* START Working data *

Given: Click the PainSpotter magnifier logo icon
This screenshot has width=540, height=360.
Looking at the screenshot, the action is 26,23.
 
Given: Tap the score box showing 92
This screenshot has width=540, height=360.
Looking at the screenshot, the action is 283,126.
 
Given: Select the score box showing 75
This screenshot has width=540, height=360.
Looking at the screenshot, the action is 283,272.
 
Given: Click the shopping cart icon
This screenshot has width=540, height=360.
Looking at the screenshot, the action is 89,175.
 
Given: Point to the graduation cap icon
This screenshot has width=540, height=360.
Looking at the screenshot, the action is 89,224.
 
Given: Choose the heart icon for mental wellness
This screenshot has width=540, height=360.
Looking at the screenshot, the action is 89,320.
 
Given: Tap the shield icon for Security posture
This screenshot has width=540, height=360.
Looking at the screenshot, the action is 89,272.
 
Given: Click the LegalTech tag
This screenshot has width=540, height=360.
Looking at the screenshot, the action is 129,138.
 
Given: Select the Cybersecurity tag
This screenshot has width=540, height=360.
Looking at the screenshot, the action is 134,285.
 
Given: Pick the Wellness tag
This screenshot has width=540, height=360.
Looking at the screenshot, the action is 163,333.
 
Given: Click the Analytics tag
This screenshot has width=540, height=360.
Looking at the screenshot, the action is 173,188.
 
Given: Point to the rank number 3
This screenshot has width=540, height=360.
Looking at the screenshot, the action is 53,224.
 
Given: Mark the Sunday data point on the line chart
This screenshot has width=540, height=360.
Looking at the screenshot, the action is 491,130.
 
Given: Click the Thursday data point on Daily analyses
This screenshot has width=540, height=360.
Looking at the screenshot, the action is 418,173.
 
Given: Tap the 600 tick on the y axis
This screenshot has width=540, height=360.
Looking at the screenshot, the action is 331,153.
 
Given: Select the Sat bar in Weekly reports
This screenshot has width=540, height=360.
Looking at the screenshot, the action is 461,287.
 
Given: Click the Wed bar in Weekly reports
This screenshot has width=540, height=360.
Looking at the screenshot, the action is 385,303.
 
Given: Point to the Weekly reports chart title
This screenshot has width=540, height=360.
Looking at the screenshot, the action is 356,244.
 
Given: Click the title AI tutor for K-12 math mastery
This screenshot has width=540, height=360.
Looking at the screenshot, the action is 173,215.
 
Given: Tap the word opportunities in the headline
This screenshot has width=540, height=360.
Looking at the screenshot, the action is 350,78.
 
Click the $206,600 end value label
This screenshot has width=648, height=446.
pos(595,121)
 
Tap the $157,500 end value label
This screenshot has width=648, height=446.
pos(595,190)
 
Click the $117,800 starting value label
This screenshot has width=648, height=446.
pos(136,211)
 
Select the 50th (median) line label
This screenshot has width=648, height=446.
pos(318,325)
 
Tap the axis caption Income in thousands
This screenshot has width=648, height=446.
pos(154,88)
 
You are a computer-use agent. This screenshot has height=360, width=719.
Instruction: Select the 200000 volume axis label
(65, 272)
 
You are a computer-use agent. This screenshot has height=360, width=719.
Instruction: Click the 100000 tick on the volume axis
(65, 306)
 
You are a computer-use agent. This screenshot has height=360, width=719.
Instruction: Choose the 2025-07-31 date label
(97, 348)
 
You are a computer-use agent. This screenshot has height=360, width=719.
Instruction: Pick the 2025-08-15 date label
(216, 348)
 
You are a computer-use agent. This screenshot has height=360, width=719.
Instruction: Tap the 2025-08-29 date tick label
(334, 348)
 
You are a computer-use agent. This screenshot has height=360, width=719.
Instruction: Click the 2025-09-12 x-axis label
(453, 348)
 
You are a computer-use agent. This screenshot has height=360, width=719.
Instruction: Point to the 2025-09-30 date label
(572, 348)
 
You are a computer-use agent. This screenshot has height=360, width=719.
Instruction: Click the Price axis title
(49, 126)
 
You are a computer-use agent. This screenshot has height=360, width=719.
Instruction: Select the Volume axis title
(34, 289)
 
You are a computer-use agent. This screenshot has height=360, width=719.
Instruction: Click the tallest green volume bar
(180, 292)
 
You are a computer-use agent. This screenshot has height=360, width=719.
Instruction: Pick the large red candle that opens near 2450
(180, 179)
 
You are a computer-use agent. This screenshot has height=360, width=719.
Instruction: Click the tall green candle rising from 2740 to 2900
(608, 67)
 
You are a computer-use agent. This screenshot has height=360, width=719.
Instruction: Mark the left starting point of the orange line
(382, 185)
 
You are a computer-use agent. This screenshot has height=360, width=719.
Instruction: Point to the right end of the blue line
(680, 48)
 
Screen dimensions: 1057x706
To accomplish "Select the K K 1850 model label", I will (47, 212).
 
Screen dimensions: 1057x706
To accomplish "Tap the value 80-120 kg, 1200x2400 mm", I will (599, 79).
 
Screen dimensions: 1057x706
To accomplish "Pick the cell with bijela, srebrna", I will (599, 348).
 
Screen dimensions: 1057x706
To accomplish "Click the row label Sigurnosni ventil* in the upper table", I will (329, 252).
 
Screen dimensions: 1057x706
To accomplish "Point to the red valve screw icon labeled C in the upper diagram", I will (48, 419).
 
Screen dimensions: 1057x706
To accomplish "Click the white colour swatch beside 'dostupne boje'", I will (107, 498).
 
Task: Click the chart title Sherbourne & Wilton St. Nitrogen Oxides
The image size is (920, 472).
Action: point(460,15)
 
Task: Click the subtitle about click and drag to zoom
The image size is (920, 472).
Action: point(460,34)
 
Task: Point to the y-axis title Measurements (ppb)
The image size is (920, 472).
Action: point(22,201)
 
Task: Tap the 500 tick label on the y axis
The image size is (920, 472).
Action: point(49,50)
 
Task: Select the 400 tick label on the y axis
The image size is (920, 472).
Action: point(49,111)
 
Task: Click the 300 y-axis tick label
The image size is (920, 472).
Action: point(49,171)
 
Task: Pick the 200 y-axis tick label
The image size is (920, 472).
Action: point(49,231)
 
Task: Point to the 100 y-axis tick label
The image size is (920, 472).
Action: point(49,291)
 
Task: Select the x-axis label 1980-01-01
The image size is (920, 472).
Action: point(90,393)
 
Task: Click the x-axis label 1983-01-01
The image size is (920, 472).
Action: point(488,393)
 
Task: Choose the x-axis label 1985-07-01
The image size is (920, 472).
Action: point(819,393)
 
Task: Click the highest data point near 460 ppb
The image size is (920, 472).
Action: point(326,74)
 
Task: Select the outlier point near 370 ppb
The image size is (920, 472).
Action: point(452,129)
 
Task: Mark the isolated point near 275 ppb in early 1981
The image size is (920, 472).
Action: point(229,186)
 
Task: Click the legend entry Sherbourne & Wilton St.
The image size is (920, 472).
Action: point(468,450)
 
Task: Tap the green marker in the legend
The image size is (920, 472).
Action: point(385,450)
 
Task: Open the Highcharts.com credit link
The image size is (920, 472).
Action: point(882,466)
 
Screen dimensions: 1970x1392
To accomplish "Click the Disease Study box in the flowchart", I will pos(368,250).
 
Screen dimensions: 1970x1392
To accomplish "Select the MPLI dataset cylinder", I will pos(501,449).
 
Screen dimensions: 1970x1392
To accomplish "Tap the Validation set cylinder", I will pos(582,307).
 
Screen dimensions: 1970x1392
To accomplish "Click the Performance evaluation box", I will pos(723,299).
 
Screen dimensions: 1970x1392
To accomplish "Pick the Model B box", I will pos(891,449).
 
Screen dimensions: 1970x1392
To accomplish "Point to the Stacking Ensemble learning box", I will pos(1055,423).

* END Working data *

**The task**
Show every line of the records above that contains the word "Weekly", copying each line in full.

**Exercise output**
Given: Select the Sat bar in Weekly reports
Given: Click the Wed bar in Weekly reports
Given: Point to the Weekly reports chart title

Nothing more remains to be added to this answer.